I have a rna-seq data set with a paired design ( 30 tissues with treated and untreated condition ). I am trying to classify the samples in to different subsets as there is lot heterogeneity in the data i.e. a subset of samples might behave differently to the treatment, few might not respond at all etc as its a primary human cells data.
I have tried clustering/PCA analysis ( with in DESeq2) to look how the samples are clustered based on normalised or variancestabilized read counts but the results looks like mixed. I could not clearly identify the subset of samples.
I would like to take a different approach. As it is a paired design, I can calculate the fold-change of normalised gene expression values between each pair of samples and use the fold-change matrix to do a clustering/PCA analysis to identify the outlier samples. This might give me an idea about the samples which behave in a similar manner to treatment effects.
I would like to get more suggestions on this.

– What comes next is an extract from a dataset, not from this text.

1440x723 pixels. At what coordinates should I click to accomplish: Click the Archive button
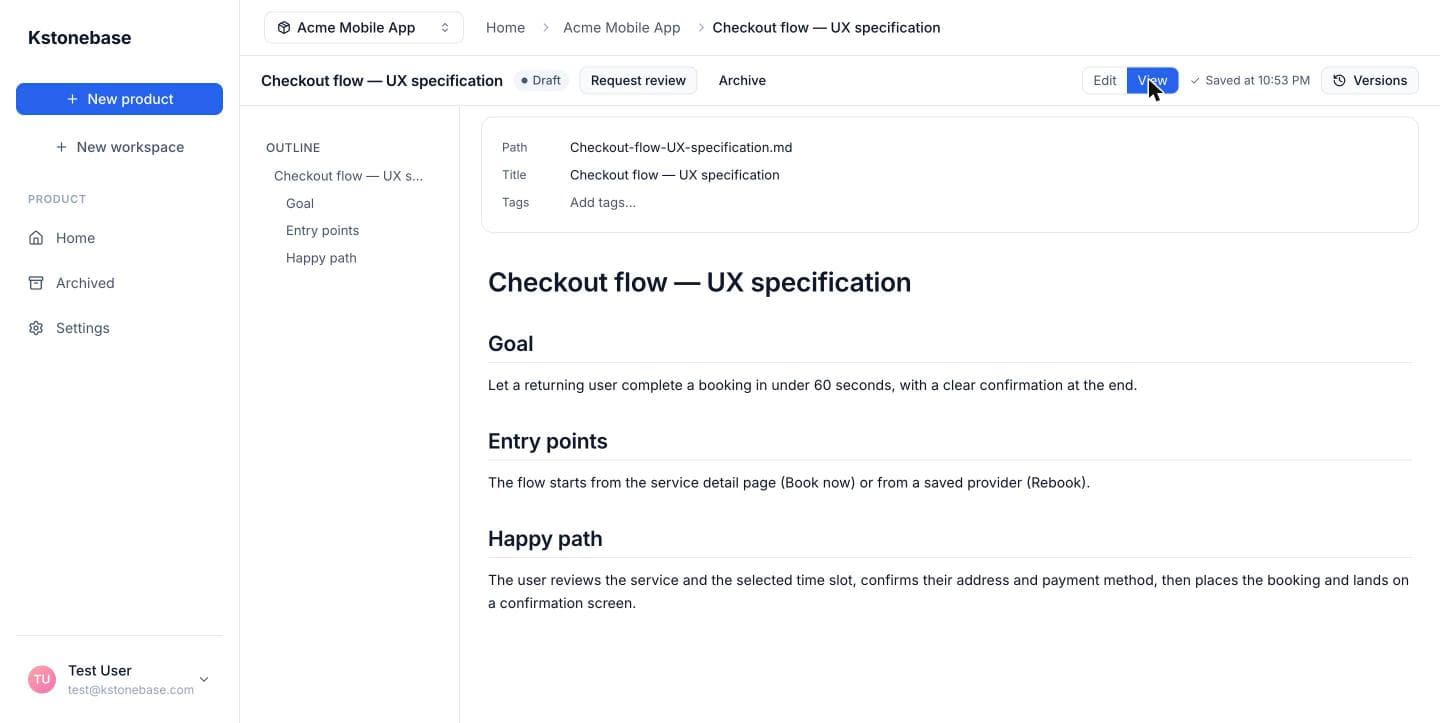click(x=742, y=81)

1. What is the best way to calculate fold-change values between each pair. Applying the fold-change formula to the normalised/variancestabilized read counts would be enough ? Or loading each pair of samples into
DESeq2 to calculate fold-changes would be a good idea ?
2. Any pointers to papers or statistical methods where they have done this sort of analysis to deal with heterogeneity in large data sets is really appreciated.
3. Any other suggestions or statistical methods would be useful.